* _What this task involves_: Count the lines in the records below that contain the string "resolution", treating uppercase and lowercase as different. Give only the number.

(Records of texts and element pointing)

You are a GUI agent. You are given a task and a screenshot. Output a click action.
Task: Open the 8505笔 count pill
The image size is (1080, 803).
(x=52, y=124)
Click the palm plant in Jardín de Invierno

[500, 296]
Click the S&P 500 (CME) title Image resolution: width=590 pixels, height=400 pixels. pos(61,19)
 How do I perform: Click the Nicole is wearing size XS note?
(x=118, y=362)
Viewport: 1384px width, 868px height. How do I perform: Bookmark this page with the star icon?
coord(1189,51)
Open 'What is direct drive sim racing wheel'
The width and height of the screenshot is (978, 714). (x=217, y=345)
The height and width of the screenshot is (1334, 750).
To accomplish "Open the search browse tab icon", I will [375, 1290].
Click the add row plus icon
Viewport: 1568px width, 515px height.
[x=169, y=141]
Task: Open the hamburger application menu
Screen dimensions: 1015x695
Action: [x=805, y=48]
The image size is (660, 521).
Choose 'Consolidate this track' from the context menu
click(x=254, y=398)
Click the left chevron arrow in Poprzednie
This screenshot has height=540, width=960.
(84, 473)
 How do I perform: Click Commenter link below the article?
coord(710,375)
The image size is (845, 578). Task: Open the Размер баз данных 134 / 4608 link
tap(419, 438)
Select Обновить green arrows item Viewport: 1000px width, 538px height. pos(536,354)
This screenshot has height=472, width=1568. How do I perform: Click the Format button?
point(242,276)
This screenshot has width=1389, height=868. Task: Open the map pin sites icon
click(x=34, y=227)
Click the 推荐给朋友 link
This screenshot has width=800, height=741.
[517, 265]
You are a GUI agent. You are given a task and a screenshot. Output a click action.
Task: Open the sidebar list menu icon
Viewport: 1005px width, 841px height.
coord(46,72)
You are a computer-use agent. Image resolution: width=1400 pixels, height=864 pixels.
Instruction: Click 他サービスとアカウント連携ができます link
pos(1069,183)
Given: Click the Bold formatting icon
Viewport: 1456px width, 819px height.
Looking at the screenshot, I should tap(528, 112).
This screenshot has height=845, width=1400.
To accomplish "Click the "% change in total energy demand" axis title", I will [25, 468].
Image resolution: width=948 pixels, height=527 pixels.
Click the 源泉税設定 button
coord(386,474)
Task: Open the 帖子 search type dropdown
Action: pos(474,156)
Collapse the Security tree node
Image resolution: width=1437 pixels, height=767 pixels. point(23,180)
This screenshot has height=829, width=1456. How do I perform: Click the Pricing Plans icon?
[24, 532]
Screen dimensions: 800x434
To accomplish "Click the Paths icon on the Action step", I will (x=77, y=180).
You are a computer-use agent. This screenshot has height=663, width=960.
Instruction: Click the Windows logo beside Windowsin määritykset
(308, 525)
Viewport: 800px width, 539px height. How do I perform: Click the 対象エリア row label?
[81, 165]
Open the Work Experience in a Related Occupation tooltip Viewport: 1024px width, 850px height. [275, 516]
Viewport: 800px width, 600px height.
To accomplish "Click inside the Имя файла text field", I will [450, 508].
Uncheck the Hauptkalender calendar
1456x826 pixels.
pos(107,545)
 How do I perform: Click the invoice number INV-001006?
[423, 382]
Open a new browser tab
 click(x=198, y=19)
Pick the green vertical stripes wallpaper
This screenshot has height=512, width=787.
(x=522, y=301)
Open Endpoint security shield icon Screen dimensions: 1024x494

* _Complete output_: 4